Considering the two major factors, the variation of PCE against the parameter $\theta$ has been discussed and illustrated in Figure 10. The contour line with a PCE of 99% is represented by a dash-dotted line. It is evident that the PCE of a PC with a cladding hole size around $0.5\mathrm{\Lambda }$ is better than 99% for $\theta$ from 40 to 49 degrees. For the PC hole size larger than $0.5\mathrm{\Lambda }$, the corresponding angle range decreases, and the maximum value of PCE remains at 45 degrees. While for the $d_c/\mathrm{\Lambda }<0.5$, the maximum value of PCE gradually shifts to a large rotation angle, which is in agreement with the aforementioned analysis.
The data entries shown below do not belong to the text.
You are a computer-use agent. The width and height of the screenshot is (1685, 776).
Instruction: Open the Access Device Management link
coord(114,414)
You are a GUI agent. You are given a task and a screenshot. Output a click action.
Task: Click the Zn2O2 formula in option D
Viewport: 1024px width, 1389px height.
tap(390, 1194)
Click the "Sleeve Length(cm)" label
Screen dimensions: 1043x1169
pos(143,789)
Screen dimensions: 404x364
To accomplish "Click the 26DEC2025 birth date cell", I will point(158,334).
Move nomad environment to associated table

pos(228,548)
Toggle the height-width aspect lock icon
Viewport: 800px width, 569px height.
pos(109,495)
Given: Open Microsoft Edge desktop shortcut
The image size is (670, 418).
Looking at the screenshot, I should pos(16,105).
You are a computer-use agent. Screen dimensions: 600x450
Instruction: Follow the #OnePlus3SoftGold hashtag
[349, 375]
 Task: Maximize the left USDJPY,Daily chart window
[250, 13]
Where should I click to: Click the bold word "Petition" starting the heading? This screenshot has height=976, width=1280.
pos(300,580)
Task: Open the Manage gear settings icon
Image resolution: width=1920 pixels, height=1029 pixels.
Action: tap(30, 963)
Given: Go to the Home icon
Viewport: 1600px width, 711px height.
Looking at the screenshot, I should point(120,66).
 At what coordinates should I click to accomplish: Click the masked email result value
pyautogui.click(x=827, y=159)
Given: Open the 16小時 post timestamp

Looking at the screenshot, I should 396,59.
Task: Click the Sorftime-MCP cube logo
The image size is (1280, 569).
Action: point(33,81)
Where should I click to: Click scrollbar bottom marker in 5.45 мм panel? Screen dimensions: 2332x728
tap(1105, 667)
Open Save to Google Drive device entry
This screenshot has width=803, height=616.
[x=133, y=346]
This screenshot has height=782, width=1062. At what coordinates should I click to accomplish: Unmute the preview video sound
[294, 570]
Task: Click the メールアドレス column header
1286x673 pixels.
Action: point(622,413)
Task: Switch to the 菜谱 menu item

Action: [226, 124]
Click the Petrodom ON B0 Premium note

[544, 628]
3.3. Wavelength Dependence

In order to confirm the wide-band transmission, the wavelength dependence of our proposed PC has also been discussed in detail. It is worth to note that more than two modes are excited for the PC with a short operation wavelength. Although other higher-order modes appear at a short wavelength (such as a wavelength range of 1.2∼1.45 $\mathsf{\mu }$m for the PC with $d_c=0.6\mathrm{\Lambda }$), the incident light of the FDTD simulation is only using the fundamental and the 1st-higher-order modes. Simulation results show that the other higher-order modes are not excited during the light propagation. Therefore, the effect of other modes on the polarization behavior is negligible. The variations of the difference between device length and conversion length, and the modal hybrid with different operation wavelengths are respectively illustrated in Figure 11. According to the simulation results, since the conversion length of the PC increases with wavelengths, the value of $L-L_{\pi }$ varies from positive to negative as the wavelength changes from 1.2 to 1.8 $\mathsf{\mu }$m. Moreover, the modal hybrid of each case decreases as the wavelength increases. Consequently, the variation of PCE against the wavelength for different hole sizes is shown in Figure 12. It can be seen that the PCE is better than 99% for $d_c/\mathrm{\Lambda }=0.5$ within a wavelength range of 1.45 to 1.62 $\mathsf{\mu }$m (about 170 nm). For $d_c/\mathrm{\Lambda }=0.6$, the corresponding wavelength bandwidth reaches 500 nm (from 1.2 to 1.7 $\mathsf{\mu }$m), which is covering the O-band to the U-band. This is a great advantage for the wide application in the future.

4. Conclusions

In this paper, we focused on designing a novel square lattice PCF based PC element which has a simple construction and a large structural tolerance. Considering the fabrication technology of the PCF, only one type of circular air hole is adopted to consist the PC. In the periodic square lattice, one unit cell is defected to form the core, which allows the PC to achieve a Gaussian-like field distribution. FDTD simulation results reveal that a high PCE of 99.4% is achieved with a short device length of $53\mathsf{\mu }$m, and the corresponding ER is lower than −21.8 dB. Large structural tolerances and low wavelength dependence have been demonstrated through our proposed PC. Therefore, we believe that this kind of PC has a great practical potential for optical communication systems in the future.